_Given problem 1_. In the addendum on adjunct faculty, what have most institutions limited for individual adjuncts?
_Given problem 2_. Using the addendum on adjunct faculty, explain why the average number of institutions at which humanities and social science adjuncts teach has edged upward.
_Given problem 3_. Write the next passage of the addendum on adjunct faculty, starting after its final sentence.

Addendum to Aaron Barlow’s Post on Contingent and Adjunct Faculty

Another element of the broader issues addressed in Aaron’s post is the disparity in the nature of adjuncting–of teaching part-time–in different disciplines and in covering different levels of courses.

The adjunct faculty in professional schools very likely have full-time employment outside of the university. The same is true for the great majority of adjunct faculty who teach upper-level or graduate courses in disciplines such as business, engineering, and education, in particular educational leadership.

But the majority of the adjunct faculty who teach part-time in the humanities and the social sciences and who cover sections of core or general-education courses have no employment outside of the university and are trying to cobble together incomes from two to four part-time positions. The average number of institutions at which they teach has clearly edged upward as most institutions have limited the number of courses available to individual adjuncts in order to avoid providing health insurance to them. These faculty are trying to decide whether they may still have any sort of realistic shot at securing a full-time position within academia or they ought to give up on academia and look elsewhere for some sort of sustainable employment.

_Data_.

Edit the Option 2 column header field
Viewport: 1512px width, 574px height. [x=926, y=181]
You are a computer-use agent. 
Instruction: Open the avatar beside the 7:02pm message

_Exercise result 1_. They have limited the number of courses available to individual adjuncts.

_Exercise result 2_. Most institutions have limited the number of courses available to individual adjuncts so that they do not have to provide them with health insurance. As a result, these adjuncts, who have no employment outside the university, must piece together incomes from two to four part-time positions at different institutions.

_Exercise result 3_.
At my own university, we have just over 400 tenured and tenure-track faculty, just under 200 non-tenure-eligible full-time faculty, and although the number varies more considerably from year to year, somewhere between 475 and 600 adjunct faculty per year. That means that somewhere between 30% and 40% of our faculty are tenured or tenure-track; about 15%-20% are full-time non-tenure-eligible; and 40%-50% are adjunct or part-time faculty. In other words, somewhere between 60%-70% of our faculty are full- or part-time contingent faculty. These totals are not out of line with the numbers that I have seen commonly reported: 28%-30% tenured or tenure-track faculty; 18%-20% full-time contingent faculty; and 50%-52% part-time contingent faculty.

Moreover, I have been compiling spreadsheets of the e-mail addresses of faculty at all types of institutions across Ohio, and I can tell you that although my university is open-enrollment and generally classified as third- or fourth-tier, it is doing much better than many other institutions in terms of these percentages. At many of the smaller private colleges and universities, the proportion of part-time to full-time faculty is much higher than at Ohio’s public universities, and, at the community colleges in Ohio, 75%-90% of the faculty are part-time. Indeed, at many of the community colleges, the full-time faculty, who already have very high standard teaching loads, routinely supplement their low incomes by teaching overloads. So, if they were not teaching all of those overloads, the numbers would be even worse than they now are.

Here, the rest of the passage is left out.